WHY ACTIVE MANAGEMENT?

In times when the market is moving up on a steady basis, we are often asked why not just use a buy and hold approach?  It is a very good question and one that the financial media often espouses.  It should be noted that the financial media is largely supported by the advertising dollars of the financial industry which would love nothing more than for investors to buy their funds and hold to perpetuity!  However, not to be completely jaded, let's take a look to see if the buy and hold mantra holds true in actual real life situations. 

Let's say that an investor has $100 to invest and an 8 year time frame.  Furthermore, let's assume that the markets follow the usual trend of 3 up years for every 1 down year.

The market returns are:

Yr. 1     10%
Yr. 2       5%
Yr. 3     15%
Yr. 4    -25%
Yr. 5     15%
Yr. 6       5%
Yr. 7      15%
Yr. 8     -15%

Adding up the returns it appears that you have made 25%.  However, the math works much differently.


Yr 1 $110.00
Yr 2 $115.50
Yr 3 $132.83
Yr 4 $99.62
Yr 5 $114.56
Yr 6 $120.29
Yr 7 $138.33
Yr 8 $117.58

In actuality, because of the effect of losses on the portfolio, the value has gained only 17.58% over the 8 years. Furthermore, it does not matter in which year the losses occur - the results remain the same.

With active management, the advisor seeks to capture some portion of the gains while avoiding the losses.  What would happen if an investment professional were able to capture 75%, 60%, 50% and 40% of the gains in the up markets while avoiding 75% of the down markets?
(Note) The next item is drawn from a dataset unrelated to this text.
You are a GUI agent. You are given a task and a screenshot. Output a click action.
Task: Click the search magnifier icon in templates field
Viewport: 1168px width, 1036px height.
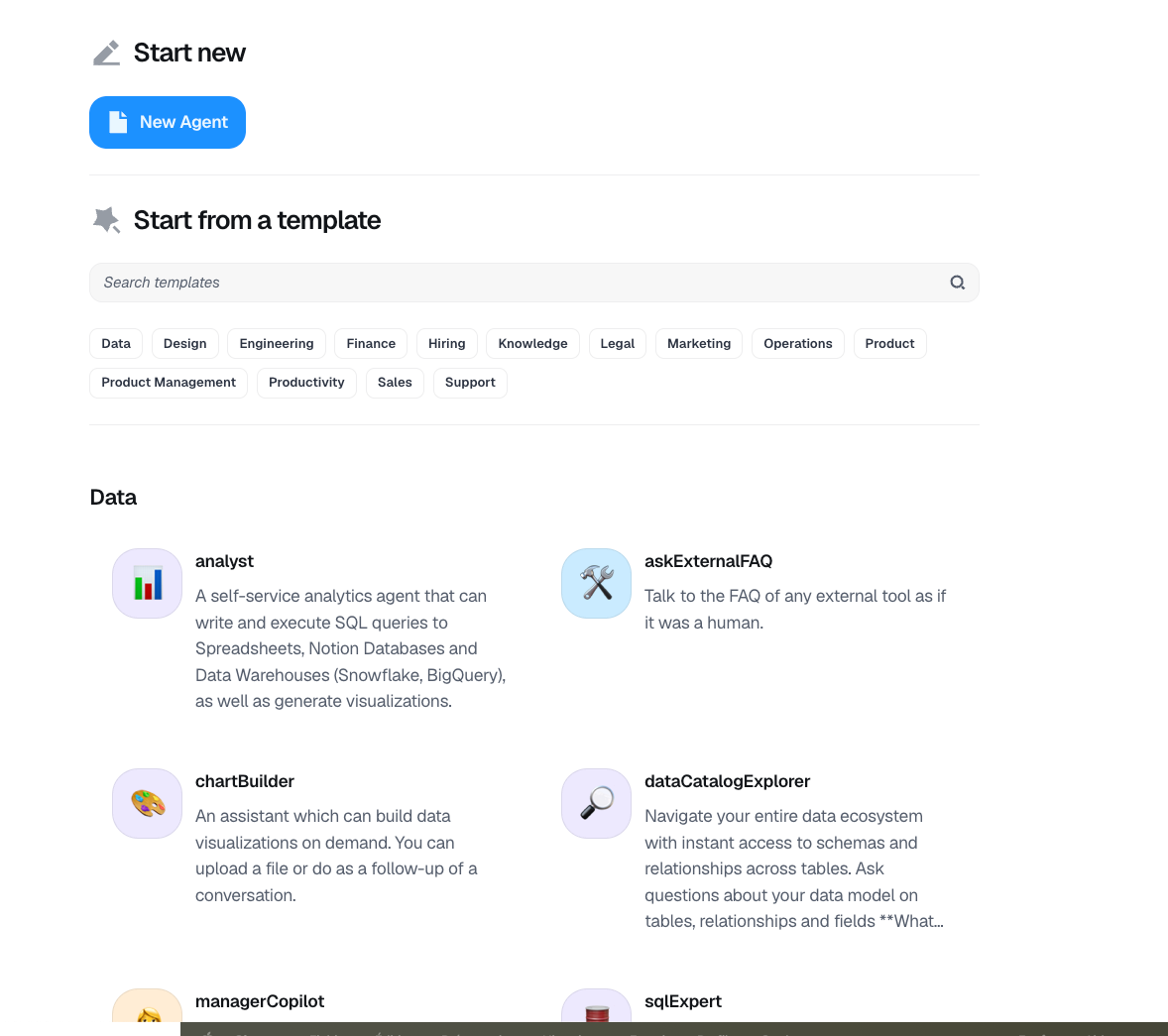957,283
                      75%         60%         50%         40%
Yr 1 107.50 106.00 105.00 104.00
Yr 2 111.53 109.18 107.63 106.08
Yr 3 124.08 119.01 115.70 112.44
Yr 4 116.32 111.57 108.47 105.42
Yr 5 129.41 121.61 116.60 111.74
Yr 6 134.26 125.26 119.52 113.98
Yr 7 149.37 136.53 128.48 120.82
Yr 8 143.77 131.41 123.66 116.28

As you can see from the table above, capturing as little as 40% of the gains in the up years would yield almost the same level of portfolio gains over the 8 years as a buy and hold investor.  Furthermore, a huge benefit of the active management approach would be the lessened stress and ability to sleep through the bad markets without seeing your portfolio drift down 10, 15 or 25% not to mention the unfortunate investor that had a need for his/her assets in the midst of a bad year like year 4.  Oftentimes, a picture is worth a thousand words.

 


So to answer the question posed by this post - why active management?  Why would an investor choose any other way?  Over time the benefits speak for themselves and Bills Asset Management has a 20 year history of effectively employing active management techniques.